TASK STATEMENT
Find the word "settings" in the data. Return every line where it appears.

AVAILABLE RECORDS

--- START ---

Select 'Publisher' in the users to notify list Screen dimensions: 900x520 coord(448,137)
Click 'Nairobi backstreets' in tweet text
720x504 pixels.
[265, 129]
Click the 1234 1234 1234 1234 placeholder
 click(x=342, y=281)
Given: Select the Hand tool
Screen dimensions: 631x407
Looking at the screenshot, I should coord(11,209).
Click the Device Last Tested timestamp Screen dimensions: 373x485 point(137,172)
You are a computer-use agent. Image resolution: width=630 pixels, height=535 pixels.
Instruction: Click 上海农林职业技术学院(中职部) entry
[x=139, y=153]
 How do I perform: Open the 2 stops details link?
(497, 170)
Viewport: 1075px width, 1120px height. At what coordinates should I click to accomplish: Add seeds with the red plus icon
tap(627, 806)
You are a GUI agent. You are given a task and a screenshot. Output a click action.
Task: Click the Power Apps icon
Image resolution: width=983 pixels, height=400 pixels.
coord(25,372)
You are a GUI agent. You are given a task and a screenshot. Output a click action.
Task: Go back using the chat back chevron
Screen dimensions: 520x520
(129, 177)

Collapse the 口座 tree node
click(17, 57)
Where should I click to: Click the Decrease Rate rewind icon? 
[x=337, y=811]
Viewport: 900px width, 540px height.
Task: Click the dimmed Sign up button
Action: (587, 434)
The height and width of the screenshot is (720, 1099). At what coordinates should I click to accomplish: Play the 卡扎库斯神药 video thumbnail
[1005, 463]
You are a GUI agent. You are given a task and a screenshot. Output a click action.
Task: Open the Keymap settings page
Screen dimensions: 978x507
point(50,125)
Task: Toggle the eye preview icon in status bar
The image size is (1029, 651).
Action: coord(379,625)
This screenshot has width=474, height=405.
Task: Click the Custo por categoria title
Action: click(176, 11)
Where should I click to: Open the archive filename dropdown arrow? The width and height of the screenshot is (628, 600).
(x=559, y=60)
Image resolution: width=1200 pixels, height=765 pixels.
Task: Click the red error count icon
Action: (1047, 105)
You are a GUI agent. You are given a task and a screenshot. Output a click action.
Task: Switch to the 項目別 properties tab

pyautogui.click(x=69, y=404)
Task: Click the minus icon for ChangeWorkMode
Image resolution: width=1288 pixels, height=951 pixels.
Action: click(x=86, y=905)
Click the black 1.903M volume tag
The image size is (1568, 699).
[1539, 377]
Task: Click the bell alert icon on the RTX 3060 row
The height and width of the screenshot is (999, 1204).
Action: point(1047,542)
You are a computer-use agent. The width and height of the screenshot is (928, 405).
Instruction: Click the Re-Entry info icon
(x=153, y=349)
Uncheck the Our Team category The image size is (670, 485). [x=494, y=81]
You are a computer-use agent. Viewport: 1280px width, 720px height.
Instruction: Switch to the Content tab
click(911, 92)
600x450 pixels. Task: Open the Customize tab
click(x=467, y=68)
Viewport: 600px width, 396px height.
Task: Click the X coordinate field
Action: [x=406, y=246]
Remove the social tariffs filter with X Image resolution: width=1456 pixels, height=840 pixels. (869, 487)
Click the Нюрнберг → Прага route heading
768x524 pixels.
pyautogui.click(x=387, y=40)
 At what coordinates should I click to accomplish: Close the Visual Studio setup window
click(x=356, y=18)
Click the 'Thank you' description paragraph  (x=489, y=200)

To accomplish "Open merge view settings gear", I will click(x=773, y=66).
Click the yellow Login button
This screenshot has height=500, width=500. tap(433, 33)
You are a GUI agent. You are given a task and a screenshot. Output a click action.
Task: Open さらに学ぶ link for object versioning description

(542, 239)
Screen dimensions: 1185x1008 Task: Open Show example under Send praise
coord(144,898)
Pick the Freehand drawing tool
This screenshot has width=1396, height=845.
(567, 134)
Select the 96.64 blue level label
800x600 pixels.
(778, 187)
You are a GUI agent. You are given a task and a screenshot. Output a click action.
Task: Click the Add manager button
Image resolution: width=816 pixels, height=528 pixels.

--- END ---

SOLUTION FOR THIS EXERCISE
Task: Open the Keymap settings page
To accomplish "Open merge view settings gear", I will click(x=773, y=66).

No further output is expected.